## [AIM OF THE TASK]
Copy the listing below word for word, from its first line through the line that contains "Action: click(85, 405)", and leave out the pictures.

## [DATA SHOWN]

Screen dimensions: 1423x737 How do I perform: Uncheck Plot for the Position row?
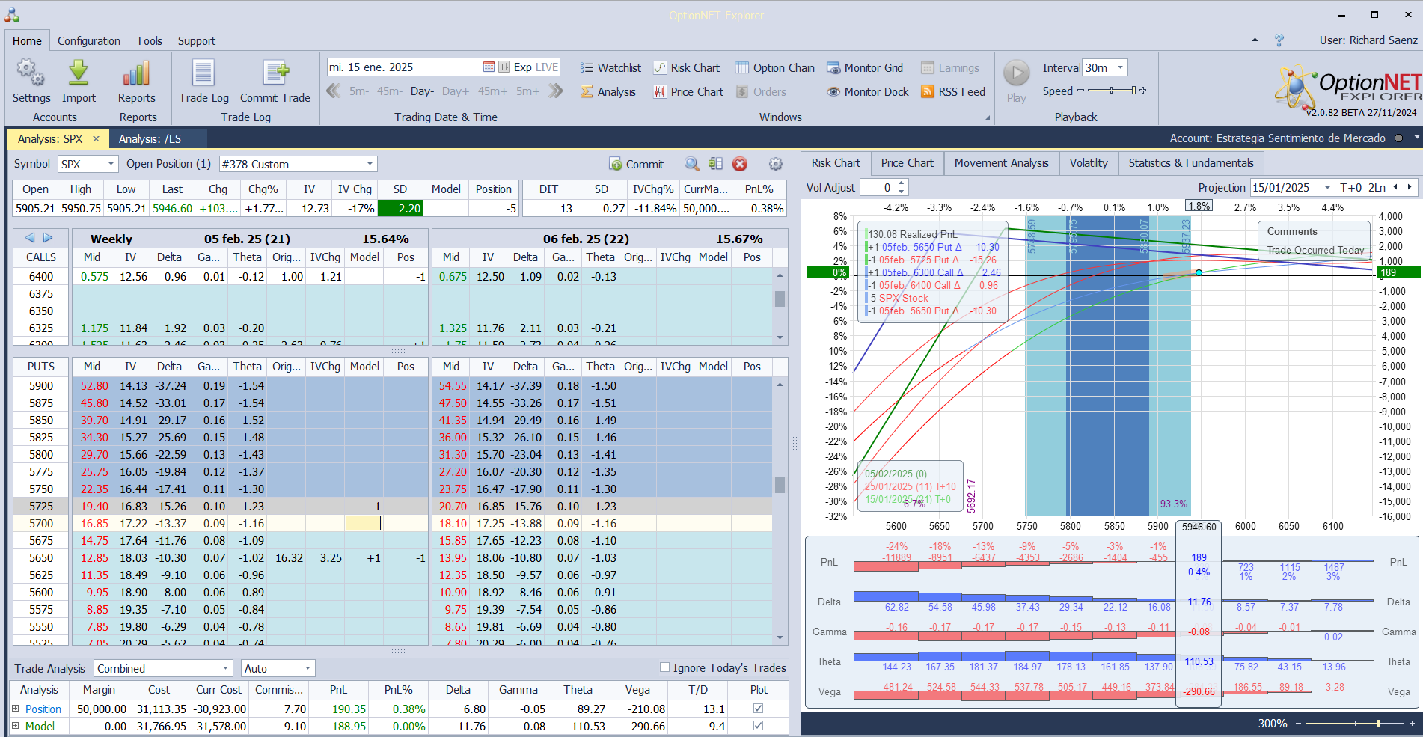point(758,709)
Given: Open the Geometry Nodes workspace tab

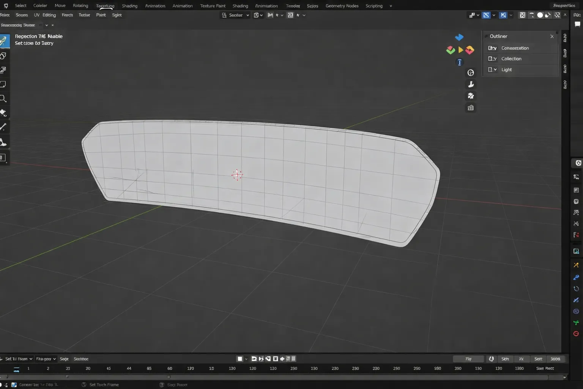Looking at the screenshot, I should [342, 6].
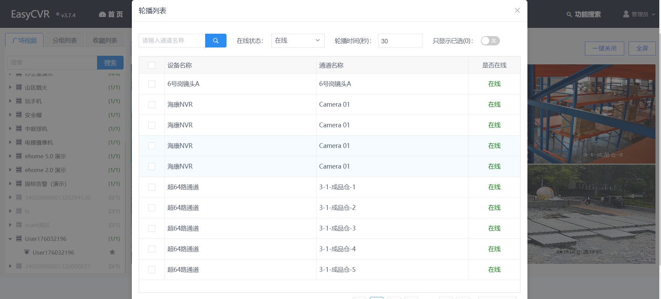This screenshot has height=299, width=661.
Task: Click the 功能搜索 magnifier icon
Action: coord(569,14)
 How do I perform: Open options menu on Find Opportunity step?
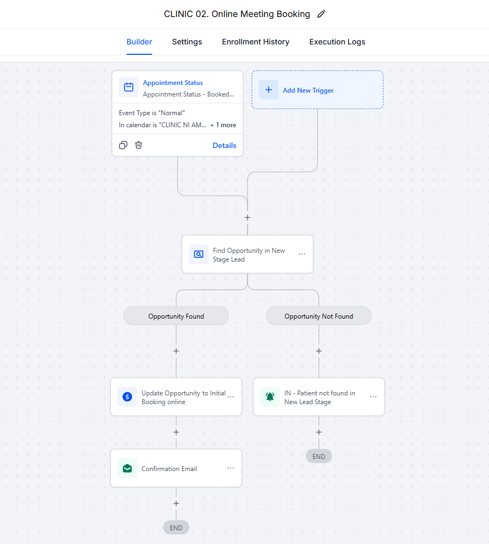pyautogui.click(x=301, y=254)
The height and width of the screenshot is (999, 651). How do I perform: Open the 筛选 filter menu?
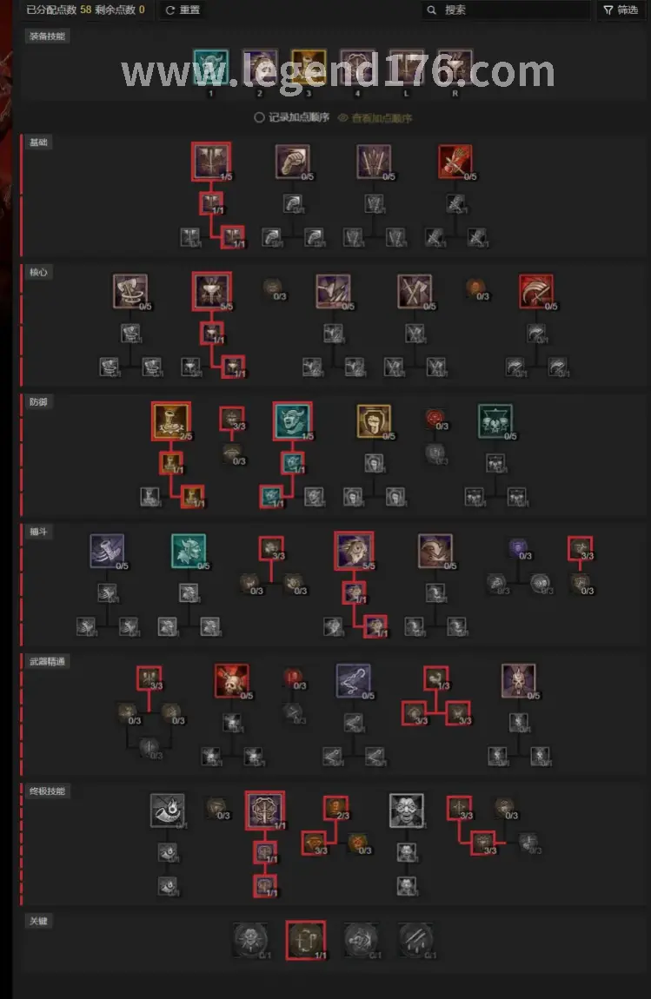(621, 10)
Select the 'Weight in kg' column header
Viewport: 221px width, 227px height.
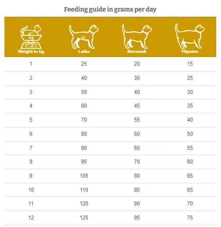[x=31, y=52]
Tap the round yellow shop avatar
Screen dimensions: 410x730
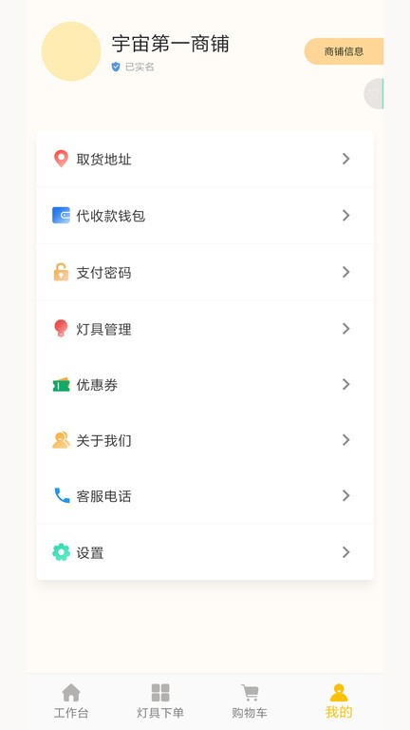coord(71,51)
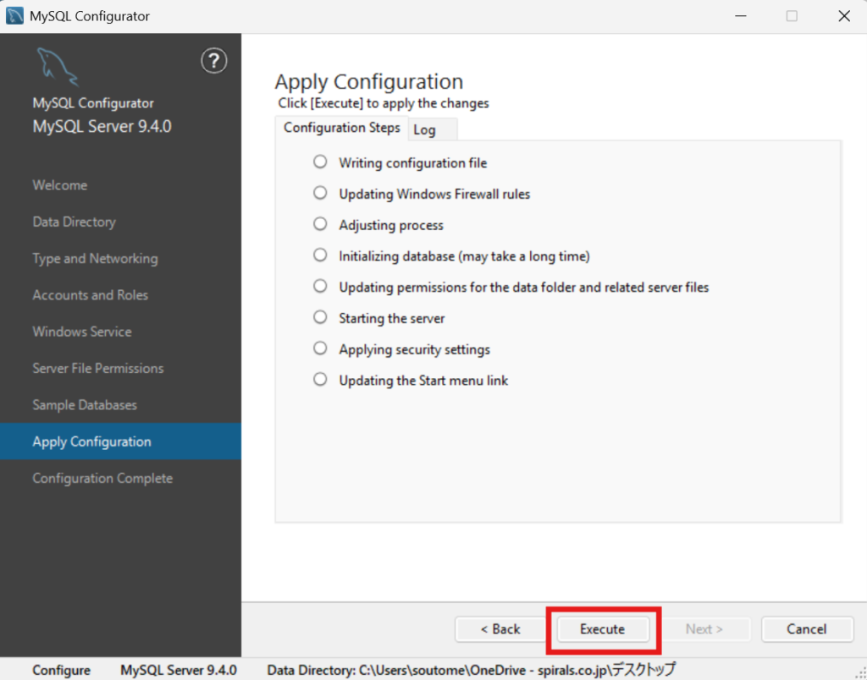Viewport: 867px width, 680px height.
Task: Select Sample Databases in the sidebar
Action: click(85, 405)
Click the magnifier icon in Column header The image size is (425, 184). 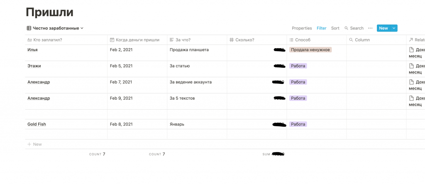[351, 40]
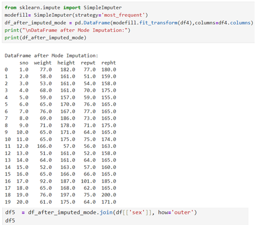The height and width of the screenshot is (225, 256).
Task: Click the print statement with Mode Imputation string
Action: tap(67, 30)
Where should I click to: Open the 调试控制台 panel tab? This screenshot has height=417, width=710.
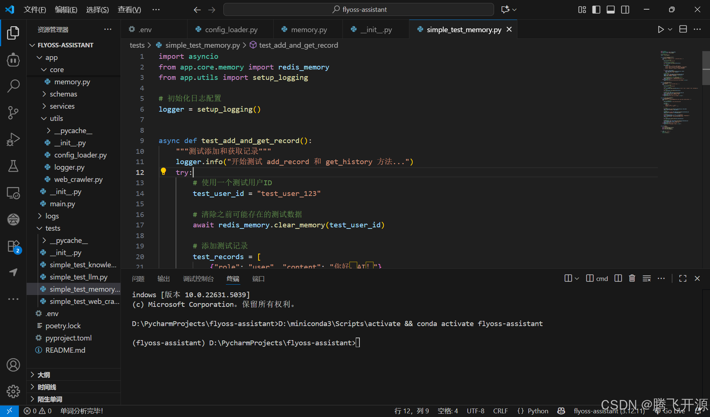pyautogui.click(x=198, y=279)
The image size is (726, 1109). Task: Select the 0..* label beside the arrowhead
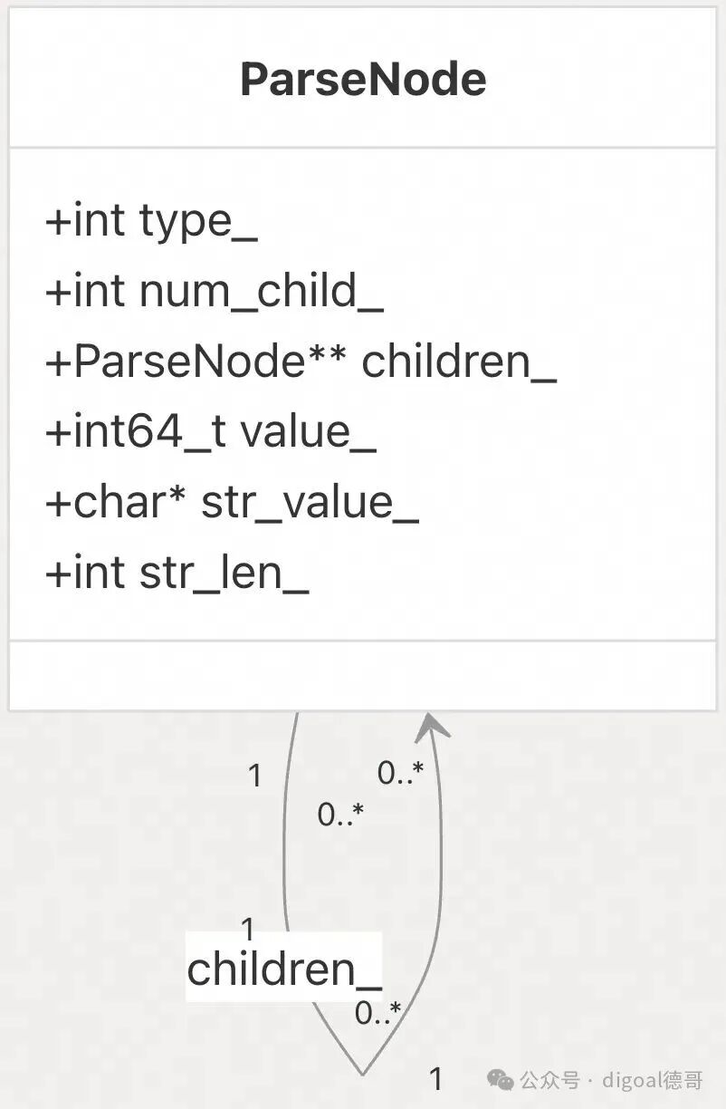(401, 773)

## [RESULT OF THE EXERCISE]
Screen dimensions: 1423x737 How do I perform: Uncheck Plot for the Position row?
point(758,709)
Given: Open the Geometry Nodes workspace tab

Looking at the screenshot, I should [342, 6].
This screenshot has height=299, width=661.
Task: Click the 功能搜索 magnifier icon
Action: coord(569,14)
 How do I perform: Open options menu on Find Opportunity step?
pyautogui.click(x=301, y=254)
The height and width of the screenshot is (999, 651). How do I perform: Open the 筛选 filter menu?
(621, 10)
Select the 'Weight in kg' column header
Viewport: 221px width, 227px height.
[x=31, y=52]
Tap the round yellow shop avatar
Screen dimensions: 410x730
coord(71,51)
Viewport: 867px width, 680px height.
Task: Select Sample Databases in the sidebar
Action: click(85, 405)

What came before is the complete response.